League asks judge to wait on ruling
The NFL's legal jousting with the NFL Players Association continued Monday.
The league has petitioned a Minnesota district judge to wait before she considers ruling on a preliminary injunction that would lift the NFL lockout.
The initial hearing on a 10-player lawsuit alleging NFL antitrust violations is scheduled for April 6 by Judge Susan Nelson. The lawsuit asks for an end to the lockout that was imposed March 11 when the Collective Bargaining Agreement expired and the NFLPA filed for decertification as a union.
Lifting the lockout would force the NFL to establish working conditions that likely include the start of free agency and offseason workouts. All contact between NFL teams and players is currently prohibited.
The NFL has asked that Nelson wait until a ruling is made by the National Labor Relations Board about whether the NFLPA's decertification is permissible. The NFL claims the decertification is a sham because the NFLPA continues to operate as a de facto union. League attorneys also believe the NFLPA will reform as a union after a new labor pact is finalized. One league official referred to the decertification Monday as a "fake suicide."
In excerpts of the filing released by the league, the NFL claimed that the "National Labor Relations Board will likely conclude that the NFLPA has not engaged in the good faith, unequivocal renunciation that the (National Labor Relations Act) requires. It likely will issue an order requiring the Union to resume collective bargaining negotiations with the NFL member clubs."
"They say they're not a union," an NFL official said Monday. "There's only one organization with the authority to decide that issue -- the NLRB."
Negotiations between the two sides ended after labor talks collapsed on March 11, resulting in the NFL's first work stoppage in 24 years. League officials said Monday that the NFL wouldn't engage in talks with attorneys from the class-action antitrust lawsuit, which essentially puts CBA negotiations on hold indefinitely.
Brady vs. the NFL includes star players Tom Brady, Drew Brees and Peyton Manning. All 10 players involved are also asking for financial damages.
Even if Nelson denied the NFL's request and ordered the lockout lifted, league officials said Monday they would appeal that decision. That would likely extend the NFL/NFLPA negotiating impasse even longer.

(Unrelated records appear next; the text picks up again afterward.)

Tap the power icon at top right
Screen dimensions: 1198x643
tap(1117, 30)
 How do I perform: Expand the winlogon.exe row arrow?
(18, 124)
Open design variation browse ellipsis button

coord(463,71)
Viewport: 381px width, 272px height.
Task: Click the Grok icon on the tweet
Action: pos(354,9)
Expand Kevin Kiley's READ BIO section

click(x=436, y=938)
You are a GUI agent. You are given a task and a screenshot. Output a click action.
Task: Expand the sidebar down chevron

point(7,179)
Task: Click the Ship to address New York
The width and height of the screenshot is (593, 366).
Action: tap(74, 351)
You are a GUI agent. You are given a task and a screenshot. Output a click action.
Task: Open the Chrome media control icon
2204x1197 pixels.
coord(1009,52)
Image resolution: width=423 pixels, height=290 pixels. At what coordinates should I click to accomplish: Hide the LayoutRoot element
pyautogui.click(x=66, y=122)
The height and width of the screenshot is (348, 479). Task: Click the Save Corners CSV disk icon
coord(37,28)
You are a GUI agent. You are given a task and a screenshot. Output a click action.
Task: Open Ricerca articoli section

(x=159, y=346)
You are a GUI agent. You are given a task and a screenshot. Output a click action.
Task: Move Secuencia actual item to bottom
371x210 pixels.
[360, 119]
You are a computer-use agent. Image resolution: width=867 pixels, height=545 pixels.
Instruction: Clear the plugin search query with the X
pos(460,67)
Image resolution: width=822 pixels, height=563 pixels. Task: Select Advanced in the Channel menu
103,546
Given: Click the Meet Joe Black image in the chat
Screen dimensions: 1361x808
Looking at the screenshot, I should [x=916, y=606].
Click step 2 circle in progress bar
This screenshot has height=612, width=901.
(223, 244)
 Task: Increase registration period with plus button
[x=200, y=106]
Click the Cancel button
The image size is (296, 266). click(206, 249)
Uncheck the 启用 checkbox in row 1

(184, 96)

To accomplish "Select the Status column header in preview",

"If there was an order to go back to work, we'd seek a stay in the district court and then the court of appeals," an NFL official said. "I'd be surprised if the judge ordered us to play under certain rules. That's not what the players are asking for. The record doesn't really address specific rules. If the judge were to grant the injunction, I think there would be an order saying what we are prevented from doing, not what we are required to do."
Another NFL official said, "You can't be sure exactly what would happen. If we're ordered to go back to work under the antitrust laws, how do we go back to work in a fashion that doesn't violate the antitrust laws? That's a question that if the court were to grant an injunction an end of the lockout, one of the things we'll say to the court is that there's incongruity.
"This is such an unusual situation where a court is being asked in a labor dispute to force employers to end a lockout in the context of which the plaintiffs are alleging that ending the lockout and continuing business would in itself be an antitrust violation. I think it's an extremely difficult issue for the courts to figure out what to do with."
NFL counsel and lead CBA negotiator Jeff Pash said team owners and some general managers were briefed Monday morning "about the full range of alternatives in terms of possible litigation outcomes and steps we would take in response to the litigation." Asked about what player rules the league would operate under if the NFL was ordered to end the lockout, Pash said, "We really haven't gone to the stage of focusing on that. Right now, we're concentrating on two things: planning for the 2011 season under what we hoped are new, agreed-to terms with the players association and the immediate litigation issues."